Así, y según la evidencia empírica existente, podemos afirmar que el nivel de competencia del sector bancario en España no es elevado. Este relativo poder de mercado permite a los bancos tener una mayor capacidad para trasladar cargas y costes, en la medida de lo posible, a los bolsillos de los clientes. Más aún, esta misma evidencia sugiere que la competencia en el sector se ha resentido en los últimos años, en particular desde el inicio de la crisis, explicado en parte por la reducción del número de competidores.
¿Quiere esto decir que la banca trasladará la carga del impuesto? Puede que sí o puede que no. En primer lugar, debemos recordar, como se ha apuntado en los párrafos anteriores, que el montante económico de este impuesto no es abultado, y que una vez eliminada la posible retroactividad cabe la posibilidad de que los bancos no terminen por repercutir dicha carga al cliente.
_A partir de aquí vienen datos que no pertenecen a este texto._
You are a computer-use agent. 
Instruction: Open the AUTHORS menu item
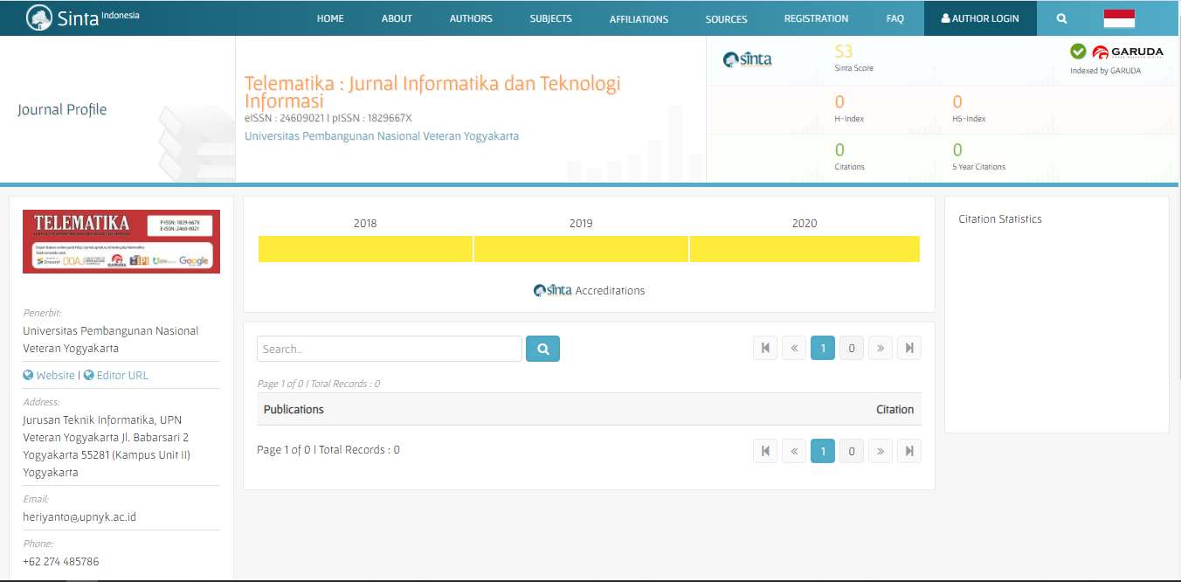pyautogui.click(x=471, y=18)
Al menos a corto plazo. Por ejemplo, la repercusión de los pagos asociados a la sentencia de las cláusulas suelo no parece haber sido significativa.
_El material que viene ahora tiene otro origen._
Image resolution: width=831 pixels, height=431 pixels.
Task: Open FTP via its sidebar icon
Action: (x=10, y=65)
La peor consecuencia no es la económica, sino la que se deriva de la desastrosa gestión del Tribunal Supremo
Pero lo más probable es que sí lo hiciera en parte. Y en este caso, si así fuera, cómo lo haga no es baladí. Podría, en primer lugar, trasladar el coste solo al cliente prestatario. En este sentido, nada cambiaría. Solo que la figura por la que terminaría abonando el cliente la cantidad sería otra (una mayor comisión de apertura, cambio en las condiciones, en los costes por cancelación parcial o total del préstamo o cualquier otra cuestión dentro de lo que la ley y el uso permita y ampare). Pero, en segundo lugar, podría repercutirse bajo otras consideraciones. Por ejemplo, al soportar el banco un mayor coste de funcionamiento, este podría considerar la posibilidad de trasladar estos mayores costes a mayores “precios” cobrados por los servicios ofrecidos al conjunto de los clientes. En este caso, y esto resulta paradójico, el resto de los clientes podrían financiar a aquellos que se hipotequen por un gasto que, técnicamente, no les correspondía.
Sobre esta última posibilidad, esta paradoja se hace mucho más estridente cuando uno piensa en quién paga hoy gran parte del impuesto. Como se ha visto, una operación sencilla de compra de vivienda habitual por una persona joven supone un desembolso en AJD que es pequeño para el volumen que la operación representa. Pero esto no es así en el caso de grandes operaciones hipotecarias. Son en las grandes operaciones inmobiliarias, que implican a fondos de inversión y grandes promotoras, donde se llevan a cabo gran parte del devengo por este impuesto. Bajo esta perspectiva, si el traslado del impuesto se realiza vía costes de funcionamiento al resto de la estructura de ingresos del banco, estaríamos en la situación de tener que sufragar estos gastos los que somos meros usuarios particulares de la banca diaria.
En resumen, estamos en un momento de efervescencia justiciera por el pago de un impuesto. De repente nos hemos dado cuenta de que pagamos un tributo que no deberíamos pagar. Además, la forma de actuar del TS ha dejado muy maltrecha la confianza que podemos depositar en este organismo. Y en medio, los partidos poniéndose en primera fila de las reclamaciones y de las llamadas a la justicia social y contra la banca. Pero se olvidan estos mismos partidos que han tenido veinte años para cambiar la ley y no lo han hecho, ni siquiera a nivel autonómico, pues recordemos que las CCAA eran competentes para bonificarlo o reducir la cuota al máximo. Porque recuerden, si el TS no hubiera caído en el profundo error de gestión que ha caído, nadie, absolutamente nadie, estaría hablando hoy de la justicia del pago de este impuesto. Y, no lo duden tampoco, la mayoría de los partidos, los últimos.